◆ **SUPPLIED PASSAGE**
Contractors with no experience in food distribution are looking for suppliers on Facebook while some food banks scramble to find desperately needed deliveries.
A food relief program championed by President Donald Trump and his daughter Ivanka is relying on some contractors who lack food distribution experience and aren’t licensed to deal in fresh fruits and vegetables.
The contractors on Friday began delivering boxes containing fresh produce to food banks and other nonprofits. Forty-nine out of the 159 contractors picked by the U.S. Department of Agriculture to deliver boxes containing produce don’t have a requisite license from the same agency, according to a search of the USDA’s database using the information released about the contractors.
Some of the contractors are established companies, and many food banks told ProPublica they’re successfully and gratefully receiving shipments. But other contractors have eclectic backgrounds with little track record in food distribution, such as a wedding planner, a caterer and a “brand builder.”
As a result, some food banks are left scrambling for shipments or even callbacks.
“We thought this would work very well, and we really needed the food due to rising unemployment and business closings,” said Pamela Irvine, CEO of Feeding America Southwest Virginia, which serves the poorest and most rural counties in that state. The USDA, she said, “had money and wanted to respond quickly, which they should have because you saw all this produce grounded and milk being dumped. However, they didn’t think about how that product should end up on a table somewhere and didn’t communicate and didn’t have a process in place for bidders to understand.”
The awards to firms for which no licenses could be found amount to $105.3 million, about 15% of the total for produce boxes. The USDA also hired contractors
for boxes containing meat and dairy, at a total cost of $1.2 billion for six weeks, with the possibility of extending.

◆ **GIVEN REQUEST**
In the article on the food relief program, how many of the 159 contractors chosen to deliver produce boxes lack the required USDA license?

◆ **DATA PROVIDED**
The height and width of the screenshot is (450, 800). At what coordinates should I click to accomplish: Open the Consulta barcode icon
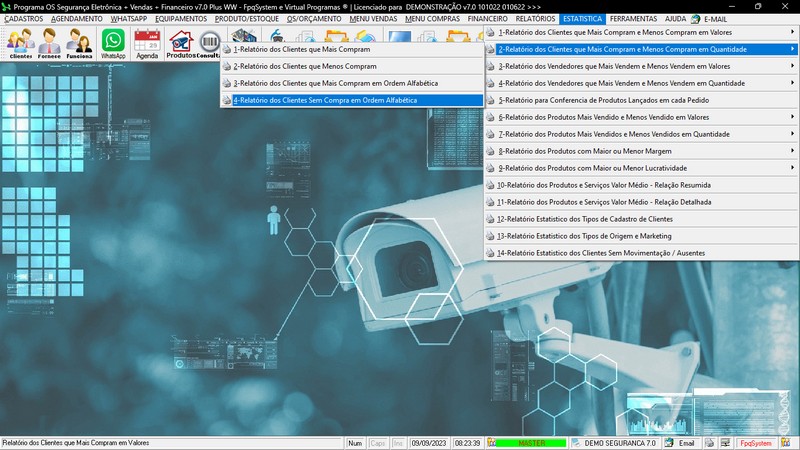tap(208, 44)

◆ **TASK OUTPUT**
Forty-nine of the 159 contractors lack the required license.